Picking it up tomorrow.


----------



## island schwinn (Nov 29, 2018)

What a crust monster. This will get serviced with new tires,grips,and a good used seat and ridden like I stole it.funny the offers of more money got shot down.the poor guys win another one.


----------



## Boris (Nov 29, 2018)

Sigh. Congratulations on a great buy!


----------



## island schwinn (Dec 20, 2018)

Some progress. No chrome left to polish.wheels will be done soon.


----------



## BLWNMNY (Dec 20, 2018)

Nice  pick up Brian, you made out good.
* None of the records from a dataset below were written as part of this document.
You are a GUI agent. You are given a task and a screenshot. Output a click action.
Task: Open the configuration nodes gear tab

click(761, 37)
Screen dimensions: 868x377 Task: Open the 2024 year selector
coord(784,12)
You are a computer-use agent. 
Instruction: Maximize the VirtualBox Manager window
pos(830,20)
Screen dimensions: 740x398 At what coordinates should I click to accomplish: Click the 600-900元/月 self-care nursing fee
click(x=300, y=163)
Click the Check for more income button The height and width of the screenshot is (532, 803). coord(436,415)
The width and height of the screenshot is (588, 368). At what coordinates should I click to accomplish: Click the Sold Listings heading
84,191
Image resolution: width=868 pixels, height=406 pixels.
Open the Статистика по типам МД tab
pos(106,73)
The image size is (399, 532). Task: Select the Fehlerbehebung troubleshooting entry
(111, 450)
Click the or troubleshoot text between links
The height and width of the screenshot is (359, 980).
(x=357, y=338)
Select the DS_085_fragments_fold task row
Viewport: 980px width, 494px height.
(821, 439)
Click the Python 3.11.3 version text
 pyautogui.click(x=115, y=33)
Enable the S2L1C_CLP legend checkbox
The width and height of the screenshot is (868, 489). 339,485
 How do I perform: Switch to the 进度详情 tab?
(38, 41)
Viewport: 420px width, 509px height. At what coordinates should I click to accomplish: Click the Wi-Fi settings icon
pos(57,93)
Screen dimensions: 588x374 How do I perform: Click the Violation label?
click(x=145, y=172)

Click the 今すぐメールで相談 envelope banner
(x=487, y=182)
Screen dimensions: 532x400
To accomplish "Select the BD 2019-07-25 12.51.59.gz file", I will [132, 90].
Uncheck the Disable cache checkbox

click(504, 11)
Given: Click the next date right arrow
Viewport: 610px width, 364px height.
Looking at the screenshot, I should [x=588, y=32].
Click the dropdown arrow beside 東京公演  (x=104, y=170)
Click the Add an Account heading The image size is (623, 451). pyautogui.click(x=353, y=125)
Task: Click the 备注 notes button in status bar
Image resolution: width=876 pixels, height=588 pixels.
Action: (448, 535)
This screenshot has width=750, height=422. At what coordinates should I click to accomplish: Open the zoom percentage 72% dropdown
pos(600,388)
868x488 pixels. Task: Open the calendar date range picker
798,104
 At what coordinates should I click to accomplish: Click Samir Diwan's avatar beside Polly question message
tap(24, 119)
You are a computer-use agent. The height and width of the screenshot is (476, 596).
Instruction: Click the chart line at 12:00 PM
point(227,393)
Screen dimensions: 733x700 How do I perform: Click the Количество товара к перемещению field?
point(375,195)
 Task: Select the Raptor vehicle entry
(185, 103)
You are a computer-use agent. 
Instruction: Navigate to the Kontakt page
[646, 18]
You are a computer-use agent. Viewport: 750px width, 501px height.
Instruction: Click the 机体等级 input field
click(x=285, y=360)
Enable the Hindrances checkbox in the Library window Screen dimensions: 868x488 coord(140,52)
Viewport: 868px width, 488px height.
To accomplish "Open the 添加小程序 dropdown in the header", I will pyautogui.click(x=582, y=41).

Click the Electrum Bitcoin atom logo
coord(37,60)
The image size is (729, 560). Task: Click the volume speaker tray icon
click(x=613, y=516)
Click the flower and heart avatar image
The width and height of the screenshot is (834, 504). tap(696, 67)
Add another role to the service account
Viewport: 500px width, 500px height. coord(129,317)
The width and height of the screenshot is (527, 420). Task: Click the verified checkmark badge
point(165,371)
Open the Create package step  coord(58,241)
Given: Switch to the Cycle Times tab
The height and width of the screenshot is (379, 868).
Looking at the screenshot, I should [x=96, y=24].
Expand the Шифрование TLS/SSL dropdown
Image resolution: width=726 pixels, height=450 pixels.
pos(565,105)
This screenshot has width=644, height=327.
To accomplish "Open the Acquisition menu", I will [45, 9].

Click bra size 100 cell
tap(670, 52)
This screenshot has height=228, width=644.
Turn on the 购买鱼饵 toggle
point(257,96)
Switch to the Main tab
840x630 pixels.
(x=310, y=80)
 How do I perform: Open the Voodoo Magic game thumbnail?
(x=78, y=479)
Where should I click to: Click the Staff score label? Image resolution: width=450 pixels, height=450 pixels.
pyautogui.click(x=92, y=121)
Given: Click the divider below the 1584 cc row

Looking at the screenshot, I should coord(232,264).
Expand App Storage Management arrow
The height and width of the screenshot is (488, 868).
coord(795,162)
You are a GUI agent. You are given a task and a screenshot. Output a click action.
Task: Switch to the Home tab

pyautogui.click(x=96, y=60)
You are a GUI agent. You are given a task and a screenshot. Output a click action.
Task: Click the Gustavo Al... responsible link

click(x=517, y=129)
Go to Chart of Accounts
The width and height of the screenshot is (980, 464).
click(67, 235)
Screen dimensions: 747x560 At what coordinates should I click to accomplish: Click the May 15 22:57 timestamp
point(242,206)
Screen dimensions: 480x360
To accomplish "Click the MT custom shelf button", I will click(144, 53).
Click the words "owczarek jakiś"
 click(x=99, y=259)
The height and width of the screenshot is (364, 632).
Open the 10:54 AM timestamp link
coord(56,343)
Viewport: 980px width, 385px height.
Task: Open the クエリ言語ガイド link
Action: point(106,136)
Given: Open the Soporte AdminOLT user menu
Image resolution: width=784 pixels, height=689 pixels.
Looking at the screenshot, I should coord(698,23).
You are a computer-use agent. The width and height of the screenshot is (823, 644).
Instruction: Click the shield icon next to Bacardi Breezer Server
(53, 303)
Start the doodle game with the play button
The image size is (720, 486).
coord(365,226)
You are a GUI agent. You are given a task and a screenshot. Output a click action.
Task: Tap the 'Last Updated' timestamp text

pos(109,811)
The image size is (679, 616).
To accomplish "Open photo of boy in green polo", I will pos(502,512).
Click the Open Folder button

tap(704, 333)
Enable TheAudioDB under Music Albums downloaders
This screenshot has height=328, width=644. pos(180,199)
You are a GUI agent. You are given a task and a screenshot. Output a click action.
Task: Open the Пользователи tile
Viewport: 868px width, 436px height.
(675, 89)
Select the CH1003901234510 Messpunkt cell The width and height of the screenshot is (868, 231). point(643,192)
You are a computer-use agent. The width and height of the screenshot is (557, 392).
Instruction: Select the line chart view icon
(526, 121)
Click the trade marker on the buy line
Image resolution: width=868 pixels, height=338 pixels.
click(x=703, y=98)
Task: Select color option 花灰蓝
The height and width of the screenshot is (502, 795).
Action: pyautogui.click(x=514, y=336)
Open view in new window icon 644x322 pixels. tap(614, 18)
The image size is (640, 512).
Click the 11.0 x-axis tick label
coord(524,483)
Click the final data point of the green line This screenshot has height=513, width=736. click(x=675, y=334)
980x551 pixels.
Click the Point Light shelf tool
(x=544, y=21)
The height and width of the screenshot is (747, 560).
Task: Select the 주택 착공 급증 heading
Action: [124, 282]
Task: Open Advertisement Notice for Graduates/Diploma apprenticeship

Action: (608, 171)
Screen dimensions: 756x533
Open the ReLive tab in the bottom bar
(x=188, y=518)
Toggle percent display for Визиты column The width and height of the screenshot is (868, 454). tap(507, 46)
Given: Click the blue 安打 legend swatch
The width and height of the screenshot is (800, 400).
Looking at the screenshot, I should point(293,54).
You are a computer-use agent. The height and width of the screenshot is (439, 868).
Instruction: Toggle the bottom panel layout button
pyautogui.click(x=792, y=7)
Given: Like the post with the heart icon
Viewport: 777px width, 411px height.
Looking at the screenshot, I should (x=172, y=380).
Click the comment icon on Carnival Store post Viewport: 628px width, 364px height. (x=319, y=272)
Looking forward to see what you do with it!

Chris


----------



## island schwinn (Jan 17, 2019)

Finally had a couple days to work on it.


----------



## rusty.kirkpatrick (Jan 17, 2019)

island schwinn said:


> Finally had a couple days to work on it.View attachment 934582
> 
> View attachment 934583
> 
> View attachment 934584



Nice work, I love crusty wheels with blackwalls.


----------



## spoker (Jan 17, 2019)

can i have the head lite?mine is missing the top!


----------



## vincev (Jan 17, 2019)

Nice CL find.you were lucky 1


----------



## island schwinn (Feb 6, 2019)

DONE


----------



## MrAustralia (Feb 7, 2019)

Absolutely Stonking!


----------